# [Stated task]
Rewrite all the rows below with every "GUI agent" replaced by "UI agent", keeping everything else the same.

# [Stored records]

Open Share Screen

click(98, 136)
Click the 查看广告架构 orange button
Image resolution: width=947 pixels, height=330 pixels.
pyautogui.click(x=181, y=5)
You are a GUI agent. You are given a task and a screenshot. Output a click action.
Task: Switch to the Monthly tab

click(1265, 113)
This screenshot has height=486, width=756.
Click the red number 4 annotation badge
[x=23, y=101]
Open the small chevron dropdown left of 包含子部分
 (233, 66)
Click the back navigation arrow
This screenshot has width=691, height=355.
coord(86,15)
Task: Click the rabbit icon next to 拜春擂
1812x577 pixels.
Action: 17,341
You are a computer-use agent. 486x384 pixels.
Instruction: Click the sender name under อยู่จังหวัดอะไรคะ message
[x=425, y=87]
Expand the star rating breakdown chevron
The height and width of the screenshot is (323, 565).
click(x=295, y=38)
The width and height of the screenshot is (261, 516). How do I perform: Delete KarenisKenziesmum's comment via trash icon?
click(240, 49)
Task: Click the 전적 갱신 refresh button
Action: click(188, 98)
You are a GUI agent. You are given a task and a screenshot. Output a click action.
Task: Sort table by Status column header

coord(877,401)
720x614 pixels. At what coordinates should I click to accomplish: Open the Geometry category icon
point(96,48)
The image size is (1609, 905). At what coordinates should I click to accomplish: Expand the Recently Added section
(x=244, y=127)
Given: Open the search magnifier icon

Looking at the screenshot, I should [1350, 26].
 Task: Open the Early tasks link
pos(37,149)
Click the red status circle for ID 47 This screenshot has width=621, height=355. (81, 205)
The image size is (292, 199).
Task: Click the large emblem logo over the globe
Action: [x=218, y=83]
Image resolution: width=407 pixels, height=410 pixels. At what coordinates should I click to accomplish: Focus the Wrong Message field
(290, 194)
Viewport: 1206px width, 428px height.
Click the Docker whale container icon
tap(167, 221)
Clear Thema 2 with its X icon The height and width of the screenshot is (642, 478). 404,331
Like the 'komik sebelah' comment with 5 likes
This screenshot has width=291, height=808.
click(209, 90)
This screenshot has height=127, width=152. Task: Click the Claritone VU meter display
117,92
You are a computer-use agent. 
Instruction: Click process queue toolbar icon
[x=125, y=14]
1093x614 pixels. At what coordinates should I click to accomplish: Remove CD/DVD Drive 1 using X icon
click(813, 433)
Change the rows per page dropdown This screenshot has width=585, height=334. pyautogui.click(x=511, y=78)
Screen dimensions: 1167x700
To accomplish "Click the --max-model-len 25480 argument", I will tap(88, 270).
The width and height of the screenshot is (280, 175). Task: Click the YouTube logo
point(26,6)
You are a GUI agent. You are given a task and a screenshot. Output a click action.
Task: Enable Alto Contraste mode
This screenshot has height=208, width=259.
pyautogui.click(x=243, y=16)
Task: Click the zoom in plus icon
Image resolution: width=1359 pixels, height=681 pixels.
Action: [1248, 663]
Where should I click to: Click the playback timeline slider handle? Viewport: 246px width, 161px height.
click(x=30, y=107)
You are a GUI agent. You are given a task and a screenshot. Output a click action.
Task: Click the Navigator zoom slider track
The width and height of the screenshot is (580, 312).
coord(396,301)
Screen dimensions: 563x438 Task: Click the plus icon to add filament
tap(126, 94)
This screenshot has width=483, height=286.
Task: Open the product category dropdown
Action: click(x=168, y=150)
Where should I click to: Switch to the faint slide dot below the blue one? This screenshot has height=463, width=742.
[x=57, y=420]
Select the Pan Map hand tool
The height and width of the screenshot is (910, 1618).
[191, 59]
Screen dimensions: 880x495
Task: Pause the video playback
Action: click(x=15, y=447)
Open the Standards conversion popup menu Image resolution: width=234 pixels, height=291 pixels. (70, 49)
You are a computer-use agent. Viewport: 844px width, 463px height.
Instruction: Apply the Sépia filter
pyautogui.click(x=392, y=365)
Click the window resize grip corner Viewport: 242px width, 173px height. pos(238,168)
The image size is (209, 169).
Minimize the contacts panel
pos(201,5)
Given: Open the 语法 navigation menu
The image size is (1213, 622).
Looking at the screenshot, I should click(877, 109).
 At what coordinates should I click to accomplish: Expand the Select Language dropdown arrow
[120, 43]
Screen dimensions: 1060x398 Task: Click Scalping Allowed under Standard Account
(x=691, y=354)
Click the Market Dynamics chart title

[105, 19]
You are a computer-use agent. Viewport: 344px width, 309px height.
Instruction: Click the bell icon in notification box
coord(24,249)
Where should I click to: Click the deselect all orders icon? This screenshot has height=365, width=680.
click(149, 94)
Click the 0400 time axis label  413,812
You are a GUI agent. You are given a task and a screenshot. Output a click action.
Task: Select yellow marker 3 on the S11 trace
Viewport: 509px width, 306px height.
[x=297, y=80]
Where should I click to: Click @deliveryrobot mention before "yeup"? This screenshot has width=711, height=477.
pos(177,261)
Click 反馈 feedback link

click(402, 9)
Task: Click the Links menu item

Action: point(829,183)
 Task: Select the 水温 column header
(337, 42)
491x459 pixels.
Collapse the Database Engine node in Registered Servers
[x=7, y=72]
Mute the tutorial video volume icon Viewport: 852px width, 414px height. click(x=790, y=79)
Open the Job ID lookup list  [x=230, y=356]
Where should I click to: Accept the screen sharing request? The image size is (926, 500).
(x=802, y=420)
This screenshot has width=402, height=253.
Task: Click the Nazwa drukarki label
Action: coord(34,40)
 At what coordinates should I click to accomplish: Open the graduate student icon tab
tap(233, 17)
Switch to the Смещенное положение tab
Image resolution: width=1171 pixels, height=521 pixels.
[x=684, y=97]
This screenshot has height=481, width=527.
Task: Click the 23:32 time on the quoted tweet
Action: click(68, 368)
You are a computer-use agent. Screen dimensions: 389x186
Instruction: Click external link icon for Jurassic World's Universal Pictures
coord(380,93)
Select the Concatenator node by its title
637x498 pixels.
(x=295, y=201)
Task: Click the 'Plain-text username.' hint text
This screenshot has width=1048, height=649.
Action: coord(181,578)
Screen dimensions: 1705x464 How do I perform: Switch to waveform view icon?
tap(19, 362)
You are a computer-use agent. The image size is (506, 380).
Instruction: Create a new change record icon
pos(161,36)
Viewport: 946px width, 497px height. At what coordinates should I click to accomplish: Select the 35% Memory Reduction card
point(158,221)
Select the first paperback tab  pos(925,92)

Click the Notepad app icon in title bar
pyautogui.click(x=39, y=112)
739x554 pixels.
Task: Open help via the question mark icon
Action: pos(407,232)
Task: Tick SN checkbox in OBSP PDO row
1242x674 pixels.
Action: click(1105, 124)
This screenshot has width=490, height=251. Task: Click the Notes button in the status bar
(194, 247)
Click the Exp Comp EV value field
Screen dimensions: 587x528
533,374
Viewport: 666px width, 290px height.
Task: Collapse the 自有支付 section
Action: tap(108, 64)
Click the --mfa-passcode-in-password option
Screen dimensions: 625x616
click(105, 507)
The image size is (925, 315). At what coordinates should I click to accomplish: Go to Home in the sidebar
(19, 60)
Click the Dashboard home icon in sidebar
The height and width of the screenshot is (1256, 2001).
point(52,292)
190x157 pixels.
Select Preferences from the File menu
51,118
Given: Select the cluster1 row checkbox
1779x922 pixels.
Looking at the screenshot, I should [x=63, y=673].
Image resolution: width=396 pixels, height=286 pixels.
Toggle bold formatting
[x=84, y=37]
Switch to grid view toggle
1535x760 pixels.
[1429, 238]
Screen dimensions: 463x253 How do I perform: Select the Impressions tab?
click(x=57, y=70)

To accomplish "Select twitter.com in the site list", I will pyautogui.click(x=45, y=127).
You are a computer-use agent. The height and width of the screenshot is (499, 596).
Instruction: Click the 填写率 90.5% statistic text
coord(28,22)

# [Answer to the exercise]
Open Share Screen

click(98, 136)
Click the 查看广告架构 orange button
Image resolution: width=947 pixels, height=330 pixels.
pyautogui.click(x=181, y=5)
You are a UI agent. You are given a task and a screenshot. Output a click action.
Task: Switch to the Monthly tab

click(1265, 113)
This screenshot has height=486, width=756.
Click the red number 4 annotation badge
[x=23, y=101]
Open the small chevron dropdown left of 包含子部分
 (233, 66)
Click the back navigation arrow
This screenshot has width=691, height=355.
coord(86,15)
Task: Click the rabbit icon next to 拜春擂
1812x577 pixels.
Action: 17,341
You are a computer-use agent. 486x384 pixels.
Instruction: Click the sender name under อยู่จังหวัดอะไรคะ message
[x=425, y=87]
Expand the star rating breakdown chevron
The height and width of the screenshot is (323, 565).
click(x=295, y=38)
The width and height of the screenshot is (261, 516). How do I perform: Delete KarenisKenziesmum's comment via trash icon?
click(240, 49)
Task: Click the 전적 갱신 refresh button
Action: click(188, 98)
You are a UI agent. You are given a task and a screenshot. Output a click action.
Task: Sort table by Status column header

coord(877,401)
720x614 pixels. At what coordinates should I click to accomplish: Open the Geometry category icon
point(96,48)
The image size is (1609, 905). At what coordinates should I click to accomplish: Expand the Recently Added section
(x=244, y=127)
Given: Open the search magnifier icon

Looking at the screenshot, I should [1350, 26].
 Task: Open the Early tasks link
pos(37,149)
Click the red status circle for ID 47 This screenshot has width=621, height=355. (81, 205)
The image size is (292, 199).
Task: Click the large emblem logo over the globe
Action: [x=218, y=83]
Image resolution: width=407 pixels, height=410 pixels. At what coordinates should I click to accomplish: Focus the Wrong Message field
(290, 194)
Viewport: 1206px width, 428px height.
Click the Docker whale container icon
tap(167, 221)
Clear Thema 2 with its X icon The height and width of the screenshot is (642, 478). 404,331
Like the 'komik sebelah' comment with 5 likes
This screenshot has width=291, height=808.
click(209, 90)
This screenshot has height=127, width=152. Task: Click the Claritone VU meter display
117,92
You are a computer-use agent. 
Instruction: Click process queue toolbar icon
[x=125, y=14]
1093x614 pixels. At what coordinates should I click to accomplish: Remove CD/DVD Drive 1 using X icon
click(813, 433)
Change the rows per page dropdown This screenshot has width=585, height=334. pyautogui.click(x=511, y=78)
Screen dimensions: 1167x700
To accomplish "Click the --max-model-len 25480 argument", I will tap(88, 270).
The width and height of the screenshot is (280, 175). Task: Click the YouTube logo
point(26,6)
You are a UI agent. You are given a task and a screenshot. Output a click action.
Task: Enable Alto Contraste mode
This screenshot has height=208, width=259.
pyautogui.click(x=243, y=16)
Task: Click the zoom in plus icon
Image resolution: width=1359 pixels, height=681 pixels.
Action: [1248, 663]
Where should I click to: Click the playback timeline slider handle? Viewport: 246px width, 161px height.
click(x=30, y=107)
You are a UI agent. You are given a task and a screenshot. Output a click action.
Task: Click the Navigator zoom slider track
The width and height of the screenshot is (580, 312).
coord(396,301)
Screen dimensions: 563x438 Task: Click the plus icon to add filament
tap(126, 94)
This screenshot has width=483, height=286.
Task: Open the product category dropdown
Action: click(x=168, y=150)
Where should I click to: Switch to the faint slide dot below the blue one? This screenshot has height=463, width=742.
[x=57, y=420]
Select the Pan Map hand tool
The height and width of the screenshot is (910, 1618).
[191, 59]
Screen dimensions: 880x495
Task: Pause the video playback
Action: click(x=15, y=447)
Open the Standards conversion popup menu Image resolution: width=234 pixels, height=291 pixels. (70, 49)
You are a computer-use agent. Viewport: 844px width, 463px height.
Instruction: Apply the Sépia filter
pyautogui.click(x=392, y=365)
Click the window resize grip corner Viewport: 242px width, 173px height. pos(238,168)
The image size is (209, 169).
Minimize the contacts panel
pos(201,5)
Given: Open the 语法 navigation menu
The image size is (1213, 622).
Looking at the screenshot, I should click(877, 109).
 At what coordinates should I click to accomplish: Expand the Select Language dropdown arrow
[120, 43]
Screen dimensions: 1060x398 Task: Click Scalping Allowed under Standard Account
(x=691, y=354)
Click the Market Dynamics chart title

[105, 19]
You are a computer-use agent. Viewport: 344px width, 309px height.
Instruction: Click the bell icon in notification box
coord(24,249)
Where should I click to: Click the deselect all orders icon? This screenshot has height=365, width=680.
click(149, 94)
Click the 0400 time axis label  413,812
You are a UI agent. You are given a task and a screenshot. Output a click action.
Task: Select yellow marker 3 on the S11 trace
Viewport: 509px width, 306px height.
[x=297, y=80]
Where should I click to: Click @deliveryrobot mention before "yeup"? This screenshot has width=711, height=477.
pos(177,261)
Click 反馈 feedback link

click(402, 9)
Task: Click the Links menu item

Action: point(829,183)
 Task: Select the 水温 column header
(337, 42)
491x459 pixels.
Collapse the Database Engine node in Registered Servers
[x=7, y=72]
Mute the tutorial video volume icon Viewport: 852px width, 414px height. click(x=790, y=79)
Open the Job ID lookup list  [x=230, y=356]
Where should I click to: Accept the screen sharing request? The image size is (926, 500).
(x=802, y=420)
This screenshot has width=402, height=253.
Task: Click the Nazwa drukarki label
Action: coord(34,40)
 At what coordinates should I click to accomplish: Open the graduate student icon tab
tap(233, 17)
Switch to the Смещенное положение tab
Image resolution: width=1171 pixels, height=521 pixels.
[x=684, y=97]
This screenshot has height=481, width=527.
Task: Click the 23:32 time on the quoted tweet
Action: click(68, 368)
You are a computer-use agent. Screen dimensions: 389x186
Instruction: Click external link icon for Jurassic World's Universal Pictures
coord(380,93)
Select the Concatenator node by its title
637x498 pixels.
(x=295, y=201)
Task: Click the 'Plain-text username.' hint text
This screenshot has width=1048, height=649.
Action: coord(181,578)
Screen dimensions: 1705x464 How do I perform: Switch to waveform view icon?
tap(19, 362)
You are a computer-use agent. The image size is (506, 380).
Instruction: Create a new change record icon
pos(161,36)
Viewport: 946px width, 497px height. At what coordinates should I click to accomplish: Select the 35% Memory Reduction card
point(158,221)
Select the first paperback tab  pos(925,92)

Click the Notepad app icon in title bar
pyautogui.click(x=39, y=112)
739x554 pixels.
Task: Open help via the question mark icon
Action: pos(407,232)
Task: Tick SN checkbox in OBSP PDO row
1242x674 pixels.
Action: click(1105, 124)
This screenshot has width=490, height=251. Task: Click the Notes button in the status bar
(194, 247)
Click the Exp Comp EV value field
Screen dimensions: 587x528
533,374
Viewport: 666px width, 290px height.
Task: Collapse the 自有支付 section
Action: tap(108, 64)
Click the --mfa-passcode-in-password option
Screen dimensions: 625x616
click(105, 507)
The image size is (925, 315). At what coordinates should I click to accomplish: Go to Home in the sidebar
(19, 60)
Click the Dashboard home icon in sidebar
The height and width of the screenshot is (1256, 2001).
point(52,292)
190x157 pixels.
Select Preferences from the File menu
51,118
Given: Select the cluster1 row checkbox
1779x922 pixels.
Looking at the screenshot, I should [x=63, y=673].
Image resolution: width=396 pixels, height=286 pixels.
Toggle bold formatting
[x=84, y=37]
Switch to grid view toggle
1535x760 pixels.
[1429, 238]
Screen dimensions: 463x253 How do I perform: Select the Impressions tab?
click(x=57, y=70)

To accomplish "Select twitter.com in the site list", I will pyautogui.click(x=45, y=127).
You are a computer-use agent. The height and width of the screenshot is (499, 596).
Instruction: Click the 填写率 90.5% statistic text
coord(28,22)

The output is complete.